Locate every line below that contains the word "Subscribe" and copy it.
[[ AVAILABLE DATA, beginning ]]
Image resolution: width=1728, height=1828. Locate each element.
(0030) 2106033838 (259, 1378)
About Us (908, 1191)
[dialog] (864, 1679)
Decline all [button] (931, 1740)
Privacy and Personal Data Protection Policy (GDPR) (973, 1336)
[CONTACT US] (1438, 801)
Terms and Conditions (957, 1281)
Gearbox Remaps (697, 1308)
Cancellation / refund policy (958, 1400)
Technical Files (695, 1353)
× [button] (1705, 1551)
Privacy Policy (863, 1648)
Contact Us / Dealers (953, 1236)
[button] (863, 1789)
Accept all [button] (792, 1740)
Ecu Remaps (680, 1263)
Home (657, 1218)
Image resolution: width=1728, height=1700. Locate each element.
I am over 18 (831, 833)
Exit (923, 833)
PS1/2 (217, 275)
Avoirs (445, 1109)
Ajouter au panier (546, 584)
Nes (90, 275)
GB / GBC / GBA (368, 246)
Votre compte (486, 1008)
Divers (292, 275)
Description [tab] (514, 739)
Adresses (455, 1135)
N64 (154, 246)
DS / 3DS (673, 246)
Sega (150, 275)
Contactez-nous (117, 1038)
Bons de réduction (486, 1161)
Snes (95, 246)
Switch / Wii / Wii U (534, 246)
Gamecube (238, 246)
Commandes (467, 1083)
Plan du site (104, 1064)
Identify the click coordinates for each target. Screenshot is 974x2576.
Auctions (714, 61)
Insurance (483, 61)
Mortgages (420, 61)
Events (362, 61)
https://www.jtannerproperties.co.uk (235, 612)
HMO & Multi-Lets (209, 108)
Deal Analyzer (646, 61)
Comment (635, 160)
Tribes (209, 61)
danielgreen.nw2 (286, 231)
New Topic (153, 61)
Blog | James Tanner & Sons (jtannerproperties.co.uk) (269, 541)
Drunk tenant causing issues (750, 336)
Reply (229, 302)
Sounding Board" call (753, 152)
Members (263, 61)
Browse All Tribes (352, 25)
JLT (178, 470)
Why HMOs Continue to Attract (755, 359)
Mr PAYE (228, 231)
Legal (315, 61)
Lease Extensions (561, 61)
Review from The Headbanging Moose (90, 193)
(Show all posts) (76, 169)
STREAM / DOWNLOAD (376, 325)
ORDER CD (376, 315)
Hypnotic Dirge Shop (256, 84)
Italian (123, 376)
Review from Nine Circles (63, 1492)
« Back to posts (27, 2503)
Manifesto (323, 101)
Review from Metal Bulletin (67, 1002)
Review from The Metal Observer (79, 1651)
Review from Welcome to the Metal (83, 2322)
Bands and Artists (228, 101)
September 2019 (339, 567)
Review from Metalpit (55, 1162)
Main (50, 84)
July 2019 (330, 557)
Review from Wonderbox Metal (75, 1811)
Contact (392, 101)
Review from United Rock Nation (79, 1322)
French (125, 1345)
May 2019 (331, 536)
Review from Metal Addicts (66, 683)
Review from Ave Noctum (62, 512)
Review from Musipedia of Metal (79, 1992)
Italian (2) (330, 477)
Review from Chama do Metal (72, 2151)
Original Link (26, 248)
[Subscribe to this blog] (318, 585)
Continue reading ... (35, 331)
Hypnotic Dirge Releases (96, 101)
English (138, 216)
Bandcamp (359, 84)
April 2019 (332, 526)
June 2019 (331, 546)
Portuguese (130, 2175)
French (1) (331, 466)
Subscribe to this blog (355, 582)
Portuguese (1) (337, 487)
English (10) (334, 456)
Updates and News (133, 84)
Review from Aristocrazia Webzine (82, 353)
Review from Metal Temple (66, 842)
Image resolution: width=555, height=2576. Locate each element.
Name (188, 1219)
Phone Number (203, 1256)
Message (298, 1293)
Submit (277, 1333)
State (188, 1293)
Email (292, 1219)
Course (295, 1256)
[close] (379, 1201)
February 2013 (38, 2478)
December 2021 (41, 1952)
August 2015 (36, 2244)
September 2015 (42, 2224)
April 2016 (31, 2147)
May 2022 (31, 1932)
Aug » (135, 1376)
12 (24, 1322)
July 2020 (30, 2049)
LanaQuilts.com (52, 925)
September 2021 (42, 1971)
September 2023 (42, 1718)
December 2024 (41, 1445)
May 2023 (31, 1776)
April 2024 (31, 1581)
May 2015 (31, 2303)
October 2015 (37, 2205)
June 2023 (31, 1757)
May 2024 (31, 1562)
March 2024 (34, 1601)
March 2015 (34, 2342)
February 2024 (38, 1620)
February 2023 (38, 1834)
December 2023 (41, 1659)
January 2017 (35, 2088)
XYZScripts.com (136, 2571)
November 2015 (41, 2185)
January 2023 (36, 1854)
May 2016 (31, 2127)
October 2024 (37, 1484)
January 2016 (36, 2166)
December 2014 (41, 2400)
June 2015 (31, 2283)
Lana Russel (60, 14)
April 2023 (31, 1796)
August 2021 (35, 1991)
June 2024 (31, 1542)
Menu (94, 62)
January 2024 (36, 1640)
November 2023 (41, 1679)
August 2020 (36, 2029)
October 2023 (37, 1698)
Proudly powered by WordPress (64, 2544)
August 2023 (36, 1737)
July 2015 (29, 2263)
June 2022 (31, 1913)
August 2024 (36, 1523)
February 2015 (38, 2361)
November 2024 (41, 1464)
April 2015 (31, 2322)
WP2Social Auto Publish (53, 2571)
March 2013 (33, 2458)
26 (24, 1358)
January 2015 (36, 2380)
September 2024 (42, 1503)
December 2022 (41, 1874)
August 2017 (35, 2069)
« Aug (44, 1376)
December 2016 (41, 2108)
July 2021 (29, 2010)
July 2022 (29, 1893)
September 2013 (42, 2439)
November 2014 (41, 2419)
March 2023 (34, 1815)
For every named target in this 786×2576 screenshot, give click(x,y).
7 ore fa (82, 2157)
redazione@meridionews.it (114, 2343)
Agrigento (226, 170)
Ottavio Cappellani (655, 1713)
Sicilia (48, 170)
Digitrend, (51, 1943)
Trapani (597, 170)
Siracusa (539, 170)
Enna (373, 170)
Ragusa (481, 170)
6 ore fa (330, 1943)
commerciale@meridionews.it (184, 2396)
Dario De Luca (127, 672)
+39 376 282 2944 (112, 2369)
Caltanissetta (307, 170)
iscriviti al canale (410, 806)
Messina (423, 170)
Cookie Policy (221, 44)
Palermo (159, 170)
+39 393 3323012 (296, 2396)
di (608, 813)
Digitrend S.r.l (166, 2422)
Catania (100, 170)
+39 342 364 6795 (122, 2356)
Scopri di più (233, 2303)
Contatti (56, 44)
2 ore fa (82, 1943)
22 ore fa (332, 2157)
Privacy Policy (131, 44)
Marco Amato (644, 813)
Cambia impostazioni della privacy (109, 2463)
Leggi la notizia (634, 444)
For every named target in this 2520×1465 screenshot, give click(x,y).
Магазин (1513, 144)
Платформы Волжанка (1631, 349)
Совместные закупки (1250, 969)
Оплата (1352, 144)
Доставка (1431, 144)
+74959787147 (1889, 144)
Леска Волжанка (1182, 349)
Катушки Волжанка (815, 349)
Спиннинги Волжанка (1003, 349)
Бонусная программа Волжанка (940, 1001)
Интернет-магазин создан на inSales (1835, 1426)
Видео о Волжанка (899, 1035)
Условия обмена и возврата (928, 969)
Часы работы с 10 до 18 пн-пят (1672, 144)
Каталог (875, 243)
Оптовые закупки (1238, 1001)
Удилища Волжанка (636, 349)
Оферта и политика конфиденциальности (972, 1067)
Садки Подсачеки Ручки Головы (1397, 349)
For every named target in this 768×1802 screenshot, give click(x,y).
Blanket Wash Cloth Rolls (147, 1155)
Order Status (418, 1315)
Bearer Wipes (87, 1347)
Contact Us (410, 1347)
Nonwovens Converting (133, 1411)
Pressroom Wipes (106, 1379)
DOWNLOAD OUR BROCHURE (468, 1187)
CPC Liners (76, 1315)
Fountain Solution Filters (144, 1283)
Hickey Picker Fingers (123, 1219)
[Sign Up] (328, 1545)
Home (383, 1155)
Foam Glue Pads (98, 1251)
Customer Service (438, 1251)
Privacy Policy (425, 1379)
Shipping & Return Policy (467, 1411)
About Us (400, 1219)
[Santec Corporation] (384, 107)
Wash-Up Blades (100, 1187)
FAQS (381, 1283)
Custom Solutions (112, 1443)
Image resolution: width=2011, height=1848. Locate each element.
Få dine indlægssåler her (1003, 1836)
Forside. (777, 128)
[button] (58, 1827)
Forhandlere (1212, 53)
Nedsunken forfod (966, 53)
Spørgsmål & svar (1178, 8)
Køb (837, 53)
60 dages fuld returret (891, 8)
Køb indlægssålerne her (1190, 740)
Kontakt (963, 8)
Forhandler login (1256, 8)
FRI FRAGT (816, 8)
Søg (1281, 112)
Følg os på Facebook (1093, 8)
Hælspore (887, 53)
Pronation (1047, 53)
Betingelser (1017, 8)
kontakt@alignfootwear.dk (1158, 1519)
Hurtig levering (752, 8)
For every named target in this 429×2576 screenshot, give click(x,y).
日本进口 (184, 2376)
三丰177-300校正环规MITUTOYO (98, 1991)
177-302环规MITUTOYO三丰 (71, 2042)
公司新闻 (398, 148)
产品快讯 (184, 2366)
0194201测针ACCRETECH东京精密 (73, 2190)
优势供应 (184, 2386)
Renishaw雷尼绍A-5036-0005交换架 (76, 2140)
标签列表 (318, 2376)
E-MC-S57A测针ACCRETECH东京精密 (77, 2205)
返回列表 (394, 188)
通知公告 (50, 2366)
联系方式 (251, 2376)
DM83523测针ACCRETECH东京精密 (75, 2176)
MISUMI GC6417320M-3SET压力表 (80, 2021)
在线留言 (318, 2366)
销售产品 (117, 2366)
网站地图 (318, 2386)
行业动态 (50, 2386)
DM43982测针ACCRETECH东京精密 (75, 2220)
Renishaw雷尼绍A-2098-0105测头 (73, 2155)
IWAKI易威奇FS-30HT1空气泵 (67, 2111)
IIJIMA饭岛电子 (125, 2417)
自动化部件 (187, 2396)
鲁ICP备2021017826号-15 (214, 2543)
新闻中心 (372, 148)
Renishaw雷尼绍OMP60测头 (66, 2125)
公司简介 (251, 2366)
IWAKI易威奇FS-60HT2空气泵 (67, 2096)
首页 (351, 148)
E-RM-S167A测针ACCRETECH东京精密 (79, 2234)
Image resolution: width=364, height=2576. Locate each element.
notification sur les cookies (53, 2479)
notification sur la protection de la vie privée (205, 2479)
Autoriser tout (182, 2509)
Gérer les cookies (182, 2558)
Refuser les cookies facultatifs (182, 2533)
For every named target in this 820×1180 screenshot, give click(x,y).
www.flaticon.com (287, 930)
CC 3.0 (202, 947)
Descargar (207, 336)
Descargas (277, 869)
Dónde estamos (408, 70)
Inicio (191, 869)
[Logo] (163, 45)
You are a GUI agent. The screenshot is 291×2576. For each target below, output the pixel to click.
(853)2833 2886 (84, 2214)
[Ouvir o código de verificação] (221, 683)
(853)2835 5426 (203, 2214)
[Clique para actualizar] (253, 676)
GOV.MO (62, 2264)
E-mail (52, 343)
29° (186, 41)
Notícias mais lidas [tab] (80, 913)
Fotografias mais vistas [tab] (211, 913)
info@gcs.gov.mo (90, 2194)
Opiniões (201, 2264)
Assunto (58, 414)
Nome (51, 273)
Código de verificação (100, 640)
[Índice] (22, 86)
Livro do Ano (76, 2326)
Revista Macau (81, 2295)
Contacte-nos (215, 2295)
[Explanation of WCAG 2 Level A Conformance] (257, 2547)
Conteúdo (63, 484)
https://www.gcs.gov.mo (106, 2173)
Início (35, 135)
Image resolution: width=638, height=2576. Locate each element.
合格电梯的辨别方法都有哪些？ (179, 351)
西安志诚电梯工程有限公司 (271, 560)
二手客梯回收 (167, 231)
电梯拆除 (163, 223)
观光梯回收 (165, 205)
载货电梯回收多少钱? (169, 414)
[[ AVAILABLE DATA, end ]]
- SOLUTION FOR THIS PROBLEM
[Subscribe to this blog] (318, 585)
Subscribe to this blog (355, 582)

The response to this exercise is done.